Entries shown:
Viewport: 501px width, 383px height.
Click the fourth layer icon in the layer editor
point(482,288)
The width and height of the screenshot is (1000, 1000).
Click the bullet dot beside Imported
...
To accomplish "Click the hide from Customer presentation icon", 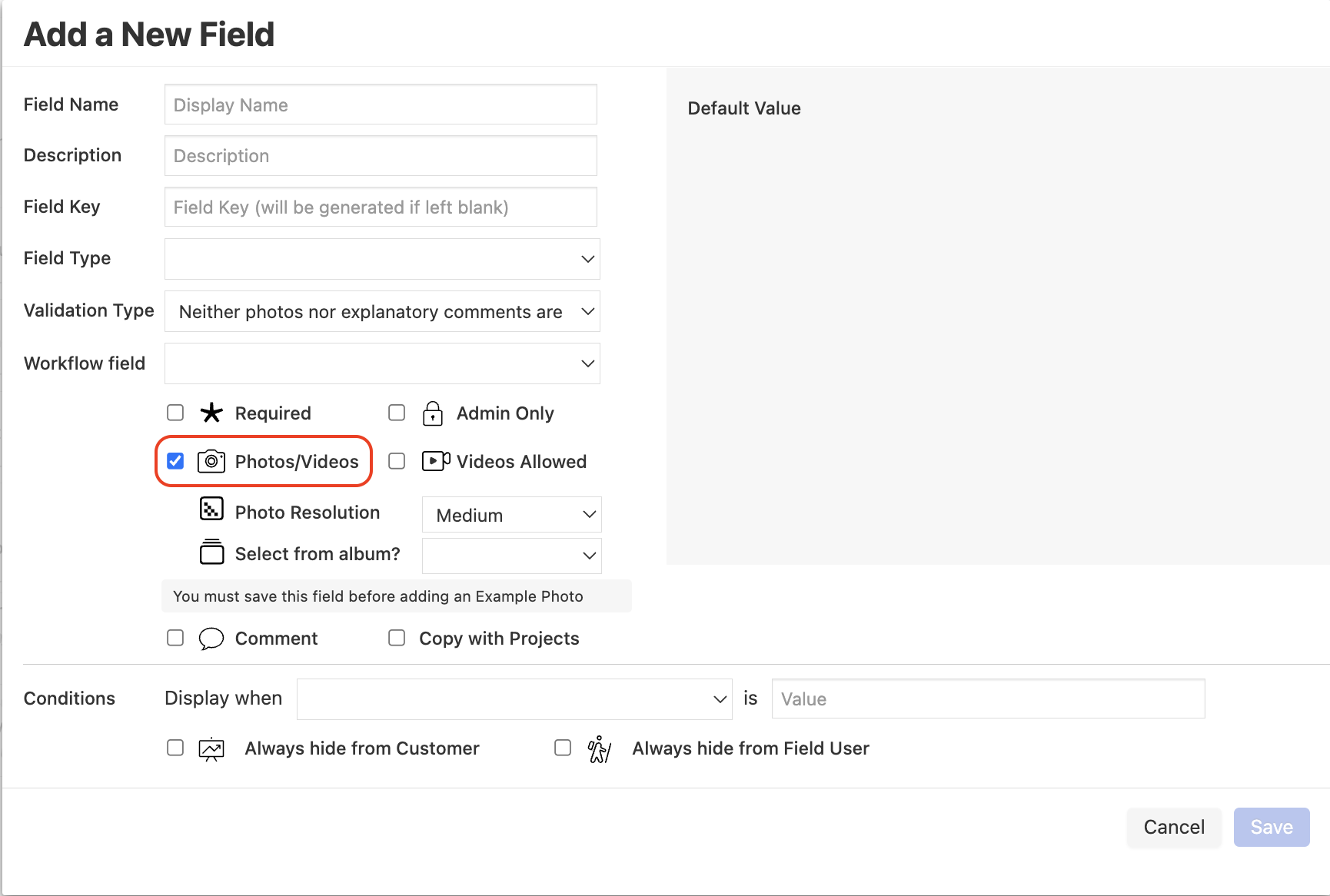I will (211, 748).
==
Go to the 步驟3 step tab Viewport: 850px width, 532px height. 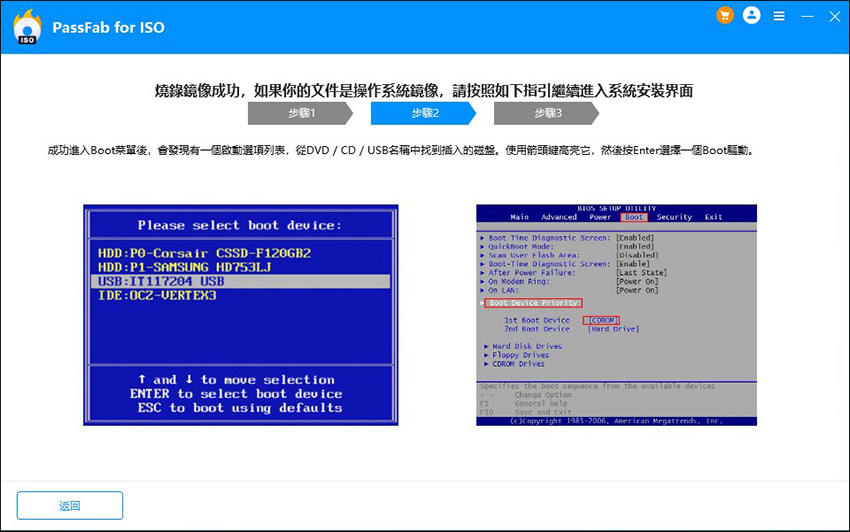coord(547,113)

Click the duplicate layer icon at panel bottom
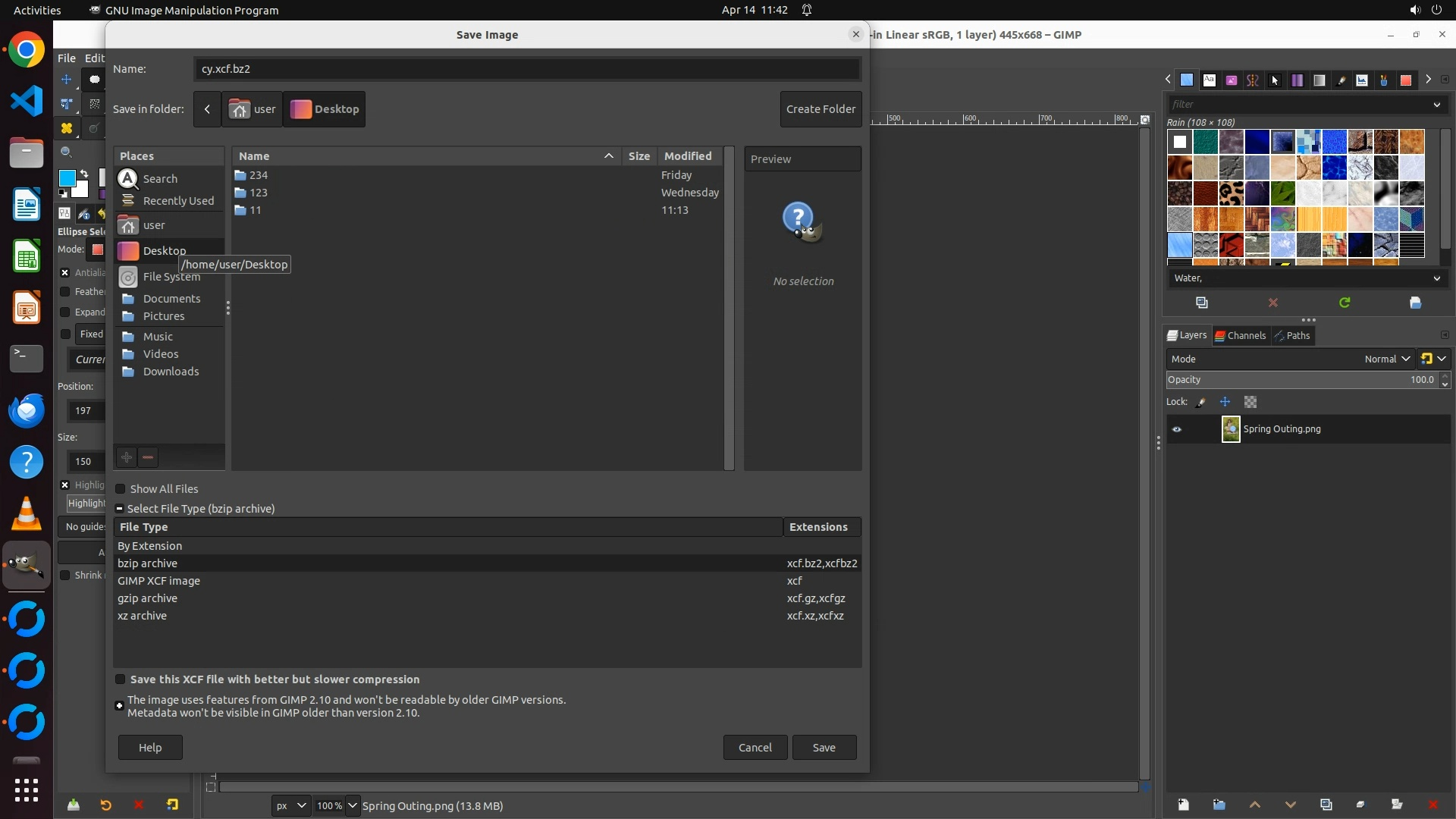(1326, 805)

Exercise prompt: Transcribe, character for character, the records beginning with the line that contains "Viewport: 501px width, 383px height." and ending with the line that contains "Click the bullet dot beside Imported", both of those lines included.

Response below:
Viewport: 501px width, 383px height.
Click the fourth layer icon in the layer editor
point(482,288)
The width and height of the screenshot is (1000, 1000).
Click the bullet dot beside Imported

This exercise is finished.